Der Steuerabzug vom Auszahlungsbetrag der Versicherung wird im Kaufvertrag nur im Kleingedruckten erwähnt. So war es auch im Fall von Hartmut John. Erst als er sich an die Presse wandte, gab die S&K Real Estate Value GmbH nach.
„Rein kulanzhalber“, so der Geschäftsführer, erstatte die Frankfurter Firma John die Steuer. Johns Lehre aus dem Verkauf ist eindeutig: „Ich würde es nicht wieder machen.“
Unseren Fragebogen beantwortete S & K nicht. Das Unternehmen ließ stattdessen durch seinen Anwalt mitteilen, es habe „den Ankauf von Lebensversicherungspolicen bereits Ende 2010 eingestellt“.
Besucher der S& K-Internetseite werden weitergeleitet zur Asset Trust AG. Sie wurde just Ende 2010 gegründet, hat die gleiche Postanschrift und Telefonnummer wie die S & K – und kauft Lebensversicherungen.
Proconcept kassiert hohe Gebühren
Auch in den Vertragsbedingungen der Firma Pacta Invest steht, dass vom „aktuellen Wert des Vertrages“ die „anfallende gesetzliche Quellensteuer“ abgezogen wird.
Und in den Bedingungen der Firma Proconcept, die unter den Namen LV-Doktor und AnkaufPlus Policen kauft, heißt es, der Kaufpreis richte sich nach dem „Netto-Auszahlungsbetrag, nach Abzug von Steuern, Abgaben und Gebühren“. Die im Schweizer Steuerparadies Zug ansässige Proconcept AG berechnet ihren Kunden 87,50 Euro „Kündigungsgebühr“.
Proconcept sagt den Kunden zu, beim Versicherer eine höhere Auszahlung als den Rückkaufswert herauszuholen. Die Idee der Firma: Die Versicherer hätten gegen europäisches Recht verstoßen, weil die Kunden erst nach Vertragsschluss die Bedingungen einsehen konnten. Um mehr Geld herauszuholen, klagt die Firma vor Gericht. Im Erfolgsfall soll der Kunde je nach Vertrag mit 25 Prozent oder mit 50 Prozent an allen „künftigen Erstattungen“ des Versicherers beteiligt werden.
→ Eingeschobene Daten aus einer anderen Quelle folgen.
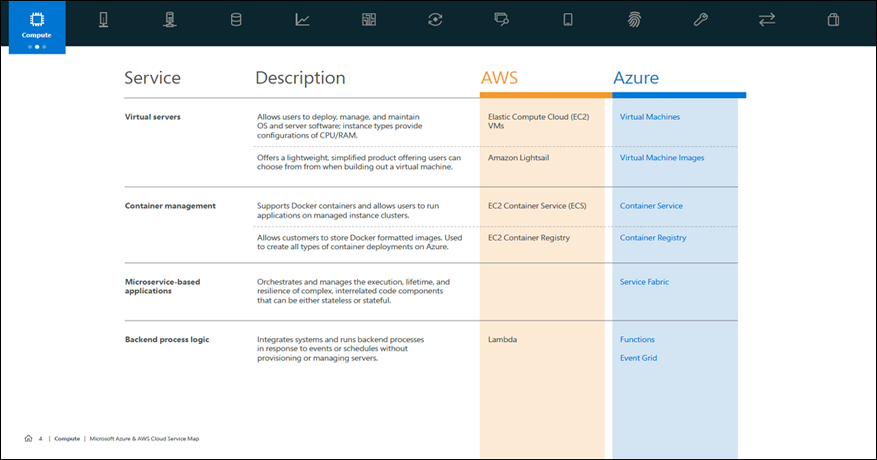Click the wrench management tools icon
Image resolution: width=877 pixels, height=460 pixels.
pos(701,19)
Der andere Teil fiele an Proconcept.
Wählt der Kunde eine 50-prozentige Beteiligung, muss er zusätzlich zur Kündigungsgebühr noch einmal 300 Euro Kostenbeteiligung an Proconcept zahlen. Ob der Versicherer jedoch überhaupt „Erstattungen“ über den Rückkaufswert hinaus leisten muss, ist ungewiss. Die Kunden sind ihre Police in jedem Fall los – „unwiderruflich“, so steht es im Kaufvertrag.
Wir wollten den Kaufpreis in einer Summe und mehr als den Rückkaufswert. Nur eine einzige Firma machte unseren Testern so ein Angebot.